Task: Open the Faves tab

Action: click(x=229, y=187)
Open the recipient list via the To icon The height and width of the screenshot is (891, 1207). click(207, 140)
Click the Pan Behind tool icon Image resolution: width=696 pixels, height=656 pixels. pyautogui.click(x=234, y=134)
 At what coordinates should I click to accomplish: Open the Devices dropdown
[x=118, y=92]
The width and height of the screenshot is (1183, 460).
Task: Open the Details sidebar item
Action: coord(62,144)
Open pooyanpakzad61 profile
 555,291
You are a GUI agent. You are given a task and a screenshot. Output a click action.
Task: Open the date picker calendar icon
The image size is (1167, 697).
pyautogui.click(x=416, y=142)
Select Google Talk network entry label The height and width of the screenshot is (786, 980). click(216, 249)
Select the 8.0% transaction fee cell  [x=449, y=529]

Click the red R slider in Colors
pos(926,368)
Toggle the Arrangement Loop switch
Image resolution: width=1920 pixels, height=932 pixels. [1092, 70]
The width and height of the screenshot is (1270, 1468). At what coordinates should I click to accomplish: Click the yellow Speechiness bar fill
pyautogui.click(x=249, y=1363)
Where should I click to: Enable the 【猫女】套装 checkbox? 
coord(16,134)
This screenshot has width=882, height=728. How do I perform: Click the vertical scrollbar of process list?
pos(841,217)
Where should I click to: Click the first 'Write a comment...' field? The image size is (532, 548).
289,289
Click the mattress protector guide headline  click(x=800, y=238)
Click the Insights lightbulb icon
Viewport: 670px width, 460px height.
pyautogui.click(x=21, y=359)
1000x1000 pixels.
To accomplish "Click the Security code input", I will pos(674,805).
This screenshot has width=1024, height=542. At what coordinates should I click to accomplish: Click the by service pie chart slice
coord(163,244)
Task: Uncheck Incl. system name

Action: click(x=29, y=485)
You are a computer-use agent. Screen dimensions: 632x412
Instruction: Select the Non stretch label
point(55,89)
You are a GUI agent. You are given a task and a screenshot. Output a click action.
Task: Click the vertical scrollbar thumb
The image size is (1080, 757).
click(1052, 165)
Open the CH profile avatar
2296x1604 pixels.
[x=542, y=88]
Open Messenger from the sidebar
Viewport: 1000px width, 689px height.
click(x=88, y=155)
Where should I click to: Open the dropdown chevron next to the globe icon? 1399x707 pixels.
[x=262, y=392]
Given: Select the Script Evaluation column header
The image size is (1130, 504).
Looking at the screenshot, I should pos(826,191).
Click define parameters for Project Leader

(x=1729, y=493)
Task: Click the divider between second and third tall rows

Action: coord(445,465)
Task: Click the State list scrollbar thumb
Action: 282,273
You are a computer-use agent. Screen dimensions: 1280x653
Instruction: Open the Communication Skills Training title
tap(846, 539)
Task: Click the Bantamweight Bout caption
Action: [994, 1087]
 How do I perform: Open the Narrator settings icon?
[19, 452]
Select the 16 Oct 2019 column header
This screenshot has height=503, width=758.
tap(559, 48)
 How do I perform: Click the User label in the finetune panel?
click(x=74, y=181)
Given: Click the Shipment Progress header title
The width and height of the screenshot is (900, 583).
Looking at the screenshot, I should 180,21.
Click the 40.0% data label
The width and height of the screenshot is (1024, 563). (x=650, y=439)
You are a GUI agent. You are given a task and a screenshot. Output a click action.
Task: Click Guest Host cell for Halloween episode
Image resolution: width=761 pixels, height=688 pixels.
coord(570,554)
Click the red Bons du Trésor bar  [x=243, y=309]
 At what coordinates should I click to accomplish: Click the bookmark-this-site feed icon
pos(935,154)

==============================

- What needs to be done -
Would you return, unchanged, the lines from the one containing "Click define parameters for Project Leader" through the end of the entries?

- Solution to the exercise -
Click define parameters for Project Leader

(x=1729, y=493)
Task: Click the divider between second and third tall rows

Action: coord(445,465)
Task: Click the State list scrollbar thumb
Action: 282,273
You are a computer-use agent. Screen dimensions: 1280x653
Instruction: Open the Communication Skills Training title
tap(846, 539)
Task: Click the Bantamweight Bout caption
Action: [994, 1087]
 How do I perform: Open the Narrator settings icon?
[19, 452]
Select the 16 Oct 2019 column header
This screenshot has height=503, width=758.
tap(559, 48)
 How do I perform: Click the User label in the finetune panel?
click(x=74, y=181)
Given: Click the Shipment Progress header title
The width and height of the screenshot is (900, 583).
Looking at the screenshot, I should 180,21.
Click the 40.0% data label
The width and height of the screenshot is (1024, 563). (x=650, y=439)
You are a GUI agent. You are given a task and a screenshot. Output a click action.
Task: Click Guest Host cell for Halloween episode
Image resolution: width=761 pixels, height=688 pixels.
coord(570,554)
Click the red Bons du Trésor bar  [x=243, y=309]
 At what coordinates should I click to accomplish: Click the bookmark-this-site feed icon
pos(935,154)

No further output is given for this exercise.